The broker forecasts the Hang Seng Index will climb to 21,100 points in 2023 in its base-case scenario, with benchmark stocks priced at 10.3 times corporate earnings. That implies an 8.4 per cent gain. The index could gain 20 per cent to 23,300 points in its best-case scenario.
The recovery in China’s property sector and how fast its pandemic measures are relaxed “should have a significant impact” on the economy through 2023, KGI said in a report published on Monday. The stock market stands to profit from “slower rate hikes and cooling inflation” in the US, it added.
“The second quarter is a crucial time when the visibility of the economy and policies may improve substantially,” said Kenny Wen, KGI’s head of strategy based in Hong Kong. A diversified and balanced allocation of stocks and bonds can help weather market fluctuations, he added.
China has tweaked its zero-Covid policy by rolling back some of the toughest measures, including scrapping daily mass testing and stringent quarantines following signs of steep losses in manufacturing and consumption. The “reopening playbook” has fuelled a 33 per cent rally in the Hang Seng Index from a 13-year low on October 31, helping restore US$1.1 trillion of capitalisation across the city’s stock market.

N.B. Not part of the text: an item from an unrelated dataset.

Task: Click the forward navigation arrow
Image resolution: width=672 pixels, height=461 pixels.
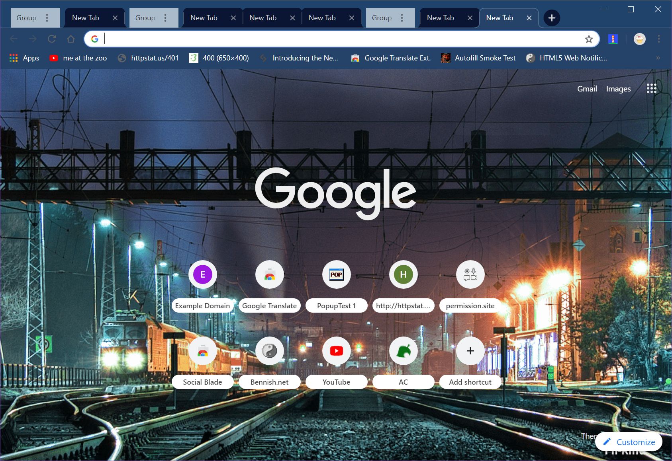Action: pyautogui.click(x=33, y=39)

KGI also picked China Resources Beer, China Telecom, Bank of China (Hong Kong), Swire Pacific, CGN Power and Dongfang Electric among its preferred stocks in the strategy report.
Still, investors will need to prepare for potential headwinds, including forecasts for a mild recession in the US for two to three quarters next year, KGI said. It pegged the odds of the Fed continuing to raise rates at 35 per cent, while chances of status quo and lower rates are pegged at 45 per cent and 20 per cent each.
China being “back to normal” will be a major investment theme for next year, according to Invesco, with expectations for improvements in domestic consumption, stock valuation and energy security. Chinese equities will be the best performing asset class in the region.